Abstract In biosensor experiments, ligand molecules need to be immobilized tightly on sensor surfaces for sensitive and robust detection of the analyte of interest. Stretches of histidines (His-tags) are typically inserted into recombinant proteins for affinity purification purposes, but can also be used in the immobilization of biosensors functionalized with Ni-NTA (nitrilotriacetic acid). The His-tag-Ni-NTA bond is, however, easily disrupted by factors including low pH, reducing agents, or chelating agents such as EDTA. In biosensing applications, a stable ligand immobilization that tolerates harsh conditions is preferable, because the sample matrix can vary from bodily fluids to waste waters. We describe here Co(III)-NTA bonding for tight immobilization of His-tagged proteins on Octet BLI-biosensors. The performance of the Ni(II)-NTA was compared to that of Co(III)-NTA using His-tagged avidins and norovirus proteins.
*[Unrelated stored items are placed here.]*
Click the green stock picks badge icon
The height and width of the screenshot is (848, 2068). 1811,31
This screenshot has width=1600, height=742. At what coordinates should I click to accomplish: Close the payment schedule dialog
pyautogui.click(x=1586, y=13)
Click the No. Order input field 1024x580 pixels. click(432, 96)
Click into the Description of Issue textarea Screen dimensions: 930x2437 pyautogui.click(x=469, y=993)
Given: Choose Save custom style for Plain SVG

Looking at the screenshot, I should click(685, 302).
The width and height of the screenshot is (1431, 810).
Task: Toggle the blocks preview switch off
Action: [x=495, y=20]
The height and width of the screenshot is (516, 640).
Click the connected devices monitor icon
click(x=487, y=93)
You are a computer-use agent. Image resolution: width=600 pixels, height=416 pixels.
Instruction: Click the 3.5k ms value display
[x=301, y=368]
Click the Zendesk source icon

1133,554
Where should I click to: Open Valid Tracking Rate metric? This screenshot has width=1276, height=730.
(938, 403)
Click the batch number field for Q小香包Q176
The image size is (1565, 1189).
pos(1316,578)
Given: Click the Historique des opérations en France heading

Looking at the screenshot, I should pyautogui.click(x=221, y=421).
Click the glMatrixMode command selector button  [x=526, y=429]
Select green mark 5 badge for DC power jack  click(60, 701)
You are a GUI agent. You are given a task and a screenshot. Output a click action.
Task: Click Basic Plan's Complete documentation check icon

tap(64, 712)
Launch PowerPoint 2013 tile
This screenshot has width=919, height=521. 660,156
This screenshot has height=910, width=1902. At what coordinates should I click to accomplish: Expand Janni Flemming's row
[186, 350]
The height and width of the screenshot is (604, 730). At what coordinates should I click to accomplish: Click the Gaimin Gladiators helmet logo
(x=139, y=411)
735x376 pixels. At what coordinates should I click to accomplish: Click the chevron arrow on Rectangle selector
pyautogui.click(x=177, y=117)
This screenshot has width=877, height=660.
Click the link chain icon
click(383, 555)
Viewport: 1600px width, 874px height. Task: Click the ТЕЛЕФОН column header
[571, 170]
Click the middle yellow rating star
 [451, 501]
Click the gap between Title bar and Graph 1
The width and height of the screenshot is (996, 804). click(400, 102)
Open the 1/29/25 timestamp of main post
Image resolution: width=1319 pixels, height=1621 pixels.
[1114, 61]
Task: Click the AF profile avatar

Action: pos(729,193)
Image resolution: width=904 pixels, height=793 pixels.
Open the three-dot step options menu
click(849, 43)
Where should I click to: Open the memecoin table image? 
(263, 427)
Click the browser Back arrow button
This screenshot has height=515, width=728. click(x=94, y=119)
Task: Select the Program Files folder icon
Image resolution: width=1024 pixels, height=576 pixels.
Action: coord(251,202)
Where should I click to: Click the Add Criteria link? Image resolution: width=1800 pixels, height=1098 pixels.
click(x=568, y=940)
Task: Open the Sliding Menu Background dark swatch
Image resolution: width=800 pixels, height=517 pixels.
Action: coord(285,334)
Comparative studies were performed using biotin-iminodiacetic acid (IDA) for streptavidin sensor functionalization instead of the NTA surfaces provided by the manufacturer. It was noted that Co(III)-NTA offers highly stable immobilization of His-tagged protein, tolerating factors such as 0.7 M imidazole, that is typically used for detaching proteins from Ni(II)-NTA-agarose used in protein purification columns. The good performance of Co(III)-NTA functionalized BLI sensor was demonstrated by detecting norovirus antibodies from human serum samples with sensors functionalized with His-tagged virus-like particles. The use of Co-NTA sensors for attachment of His-tagged proteins is ideal in conditions, where the immobilized ligands need to be firmly attached and tolerate harsh chemical conditions.